Secteur porcin : la commission se positionne timidement
Cela fait de longs mois que les États membres alertent la commission quant à la difficile situation que traverse le secteur porcin, et, dans une mesure moindre, celui de la volaille.
Le commissaire Wojciechowski, fidèle à lui-même, a fait savoir que des signes de reprise se faisaient sentir avec une « évolution positive des prix de la viande de porc en Europe, en particulier pour les porcelets. La demande de porcelets montre la confiance des producteurs dans l’avenir ». Et de rajouter que « les prix des carcasses de porcs ont atteint leur plus bas niveau en novembre et ont commencé à augmenter juste avant Noël, et cette tendance s’est poursuivie en janvier. C’est encourageant, car dans le cycle normal de production, les prix chutent à cette période de l’année avant de remonter au printemps », veut-il croire.
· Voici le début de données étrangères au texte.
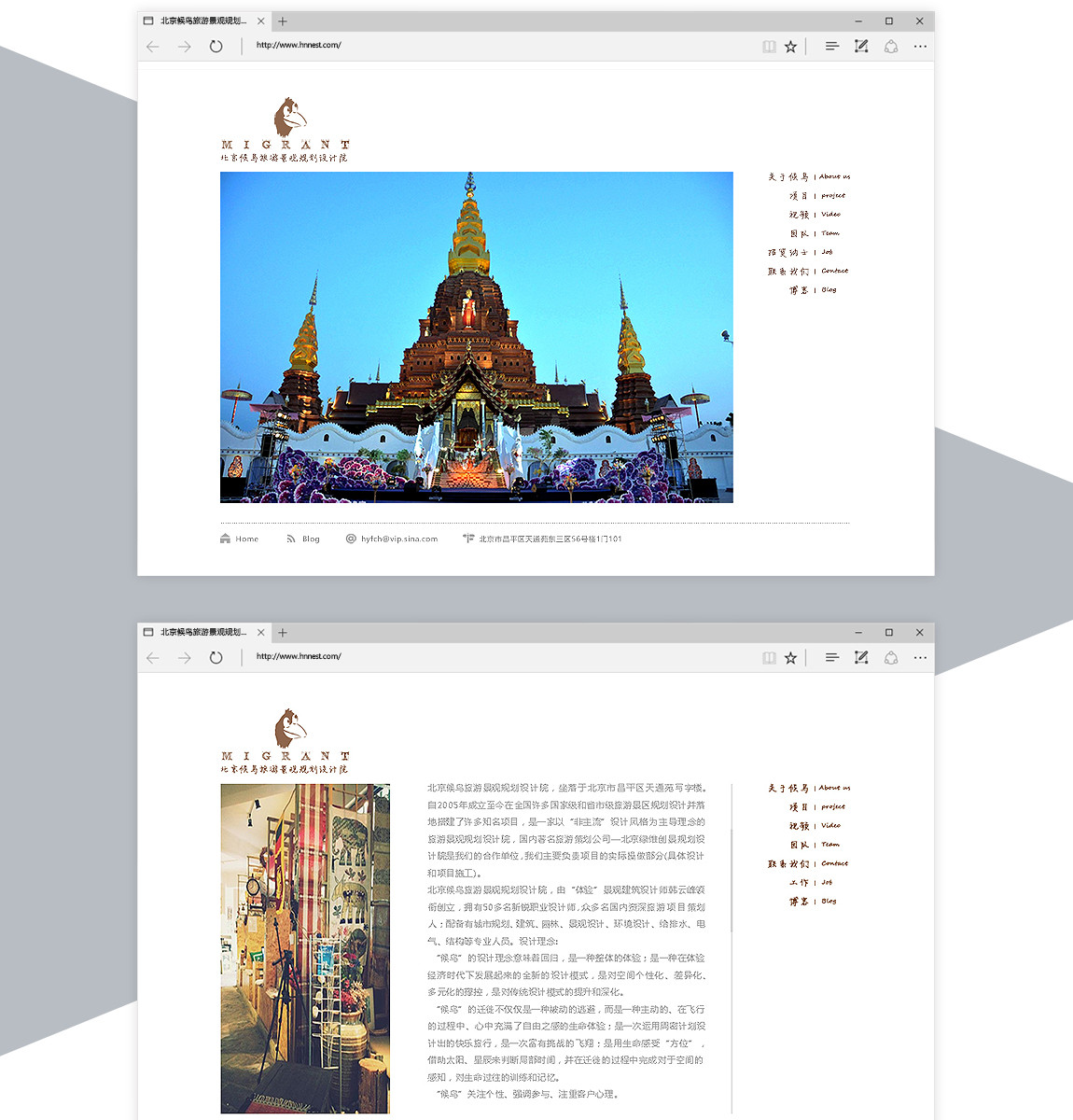Open the new tab plus in bottom browser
Il a rappelé les mesures nationales qui pouvaient déjà être mises en place : programmes de développement rural, aides au titre du règlement de minimis, aides d’État… Et lorsque les difficultés peuvent être liées à la pandémie de Covid-19, le cadre temporaire d’aides exceptionnelles récemment prolongé peut également offrir des possibilités, a conclu M. Wojciechowski.
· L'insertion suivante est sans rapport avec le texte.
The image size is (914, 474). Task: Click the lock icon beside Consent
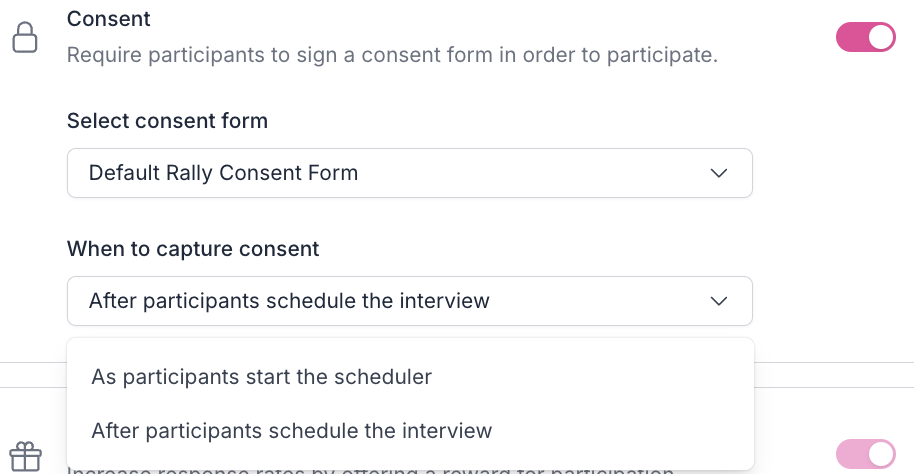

S’il reconnaît du bout des lèvres les difficultés du secteur, il a fait savoir que l’intervention n’était pas la solution appropriée compte tenu de la concentration du secteur européen : 30.000 des 500.000 éleveurs de porc de l’UE sont à l’origine à eux seuls de 75 % de la production. Il a néanmoins décidé de proposer, d’ici la fin de ce mois, un catalogue de mesures possibles.
La question épineuse du prix de l’énergie et des engrais
Concernant les autres secteurs, la commission a estimé que les tendances générales des marchés agricoles étaient positives avec des prix à la production à des niveaux globalement rentables pour les producteurs de céréales, fruits et légumes et de viande bovine. Le commissaire Wojciechowski a néanmoins avoué que la question des prix et de la disponibilité des engrais « préoccupait beaucoup la commission ». L’énergie et les engrais représentent en moyenne environ 20 % des coûts des agriculteurs de l’UE. Or, leur prix a bondi ces derniers mois : l’indice des engrais de la Banque mondiale pour novembre 2021 était supérieur de 165 % à celui de novembre 2020. Et l’augmentation des coûts de fret, notamment en ce qui concerne les conteneurs, a aussi un impact indirect sur les agriculteurs. « Tôt ou tard, ces coûts supplémentaires pourraient être répercutés sur les consommateurs lesquels sont déjà mis à mal par les prix élevés de l’énergie. Ajouter à cela des prix alimentaires plus élevés pourrait conduire à une situation délicate », souligne le commissaire qui a indiqué avoir « déjà demandé que la situation des engrais soit le premier sujet de discussion de notre nouveau groupe d’experts du mécanisme européen de crise de la sécurité alimentaire, que nous avons convenu d’établir en décembre ».